Start with one or two networks that work for you
Once you’ve decided on your message, you can choose a network and start posting (or scheduling). It’s not hard, but it does take some diligence. As a CEO you don’t exactly have all the time in the world, but you can squeeze out a few minutes between meetings or tasks on one network, to start.
Survey the networks out there and see which one might suit your style.
Picking the right network is as much about where your audience lives as it as about how you like to communicate. If you communicate with visuals (or just appreciate them), then Instagram or Snapchat are good places to start.
On the other hand, a more traditional audience that likes to read longform posts would live on Facebook. If you imagine yourself firing off a few quips when you have the time, then head to Twitter. Cultivating a traditional image of professionalism would be more at home on LinkedIn -- especially if you have a hand in B2B sales.
You can focus on a second or third network once you’re comfortable with the tempo of posting on your first channels.

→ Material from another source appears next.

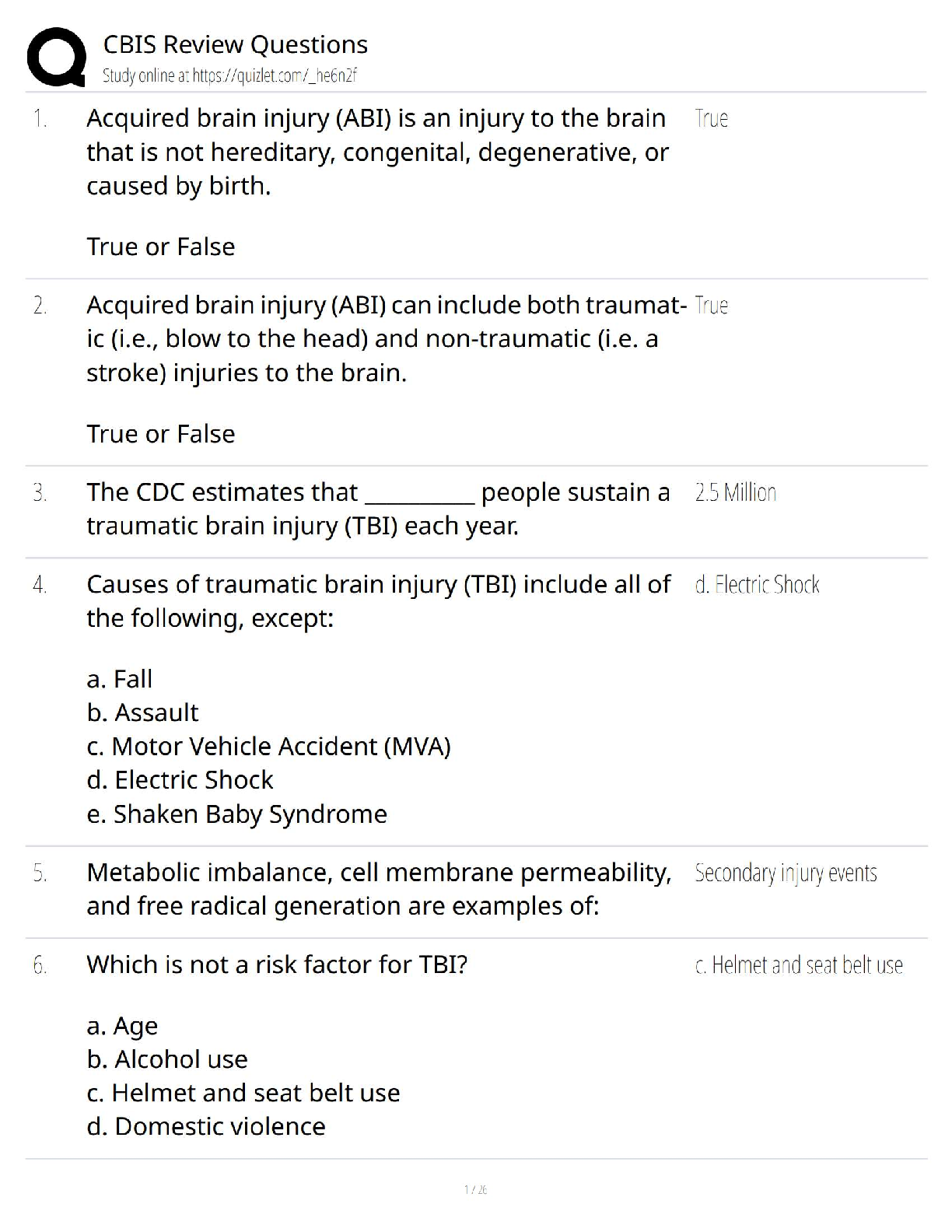
Task: Click the 'Secondary injury events' answer
Action: tap(786, 873)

Talk to your audience, not at it
Everyone needs to make announcements directly once or twice per week (at most), but social media isn’t just an ad channel. It’s a two-way street in which you can move around corporate personas and strict brand marketing guidelines to build a rapport with the people who buy from you.
If you’re good at it, those buyers may even start advocating for you, increasing sales even further.

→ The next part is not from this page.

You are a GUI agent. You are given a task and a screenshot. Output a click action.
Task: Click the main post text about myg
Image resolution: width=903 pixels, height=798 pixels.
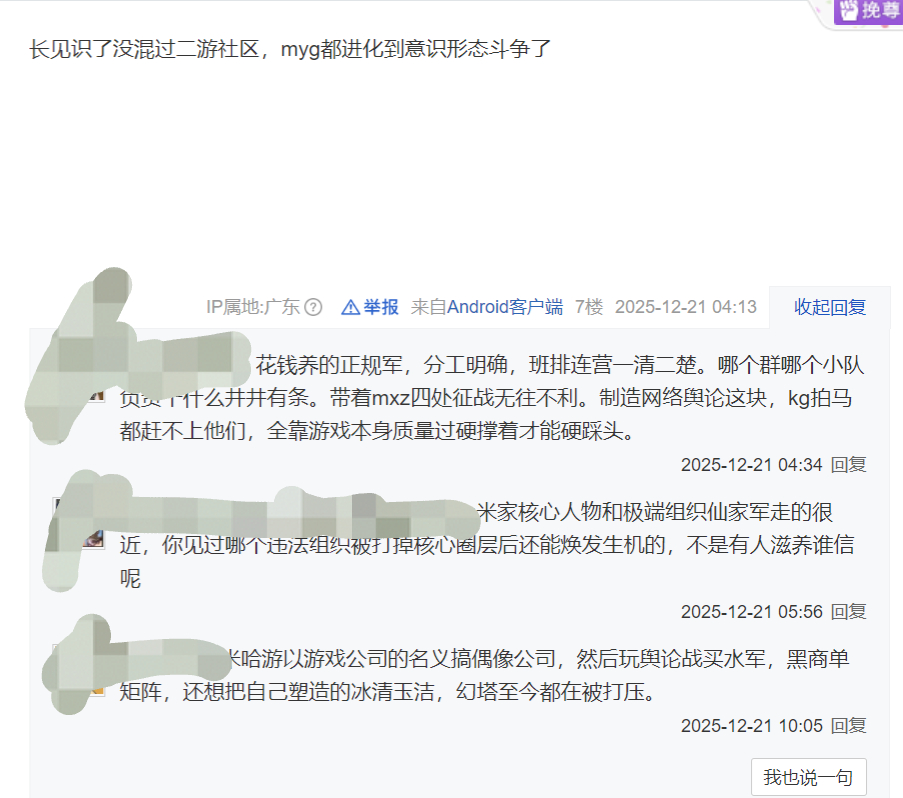[x=290, y=50]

The best way to accomplish this is by talking to specific people on a given channel. Tag them in your posts by asking questions and opinions or crediting them with ideas in your thoughtful posts.
However, one of the single best ways to gain followers is by responding to as many of them as you can.
If you can't respond to all the comments, choose the influencers or most interesting comments or threads on your posts, or have a community manager in your company help with the load.
Lead and frame the news
It’s best to have original content, in theory, but you won’t have enough for fresh posts every day (much less two or three times per day). It’s perfectly okay to curate the news in your industry with added commentary.
Consumers -- and even other businesses -- expect you to have values. We aren’t talking about being a “family company” -- that doesn’t cut it anymore. You need to stand for something even if you don’t shout it from the rooftops, and commenting on industry developments is a good way to do that.
Share headlines in your industry with your thoughts on those developments. Invite discussion, either from the crowd or from other influencers you know (as a CEO, you’ll know a few).
This is where you should be tagging other high-profile players on social channels. This gains you extra exposure with the audiences connected to the people you “ping.”
Build your own content
Eventually, you will want to graduate from just commenting on the news by helping your business grow directly with an inbound funnel. This will probably be content from your business, but it could be something else -- perhaps you want to leverage your reputation or expertise by gaining leads through a seminar (or webinar), for example.
The core idea is that you have something of value on the other end of a post. That could be a blog, a landing page, a video, an eBook or an infographic. It’s what you use to become a trusted advisor to prospects and advocates alike, which means sharing useful information or insights.
Take a look at the Twitter feed of Brian Halligan, the CEO of HubSpot. He uses content to bring people into his sphere of influence and builds trust with thoughtful, credible work.
Getting these five steps down to a process is straightforward, though not always easy because it takes discipline. But it is worth it. Ignoring social media is just leaving money on the table, whether that takes the form of actual sales lost or even opening the door for competitors to reach your customers.
Decide what you want to accomplish, start doing it and talk to people. Build trust with useful content of your own, and you’ll be an industry influencer in no time.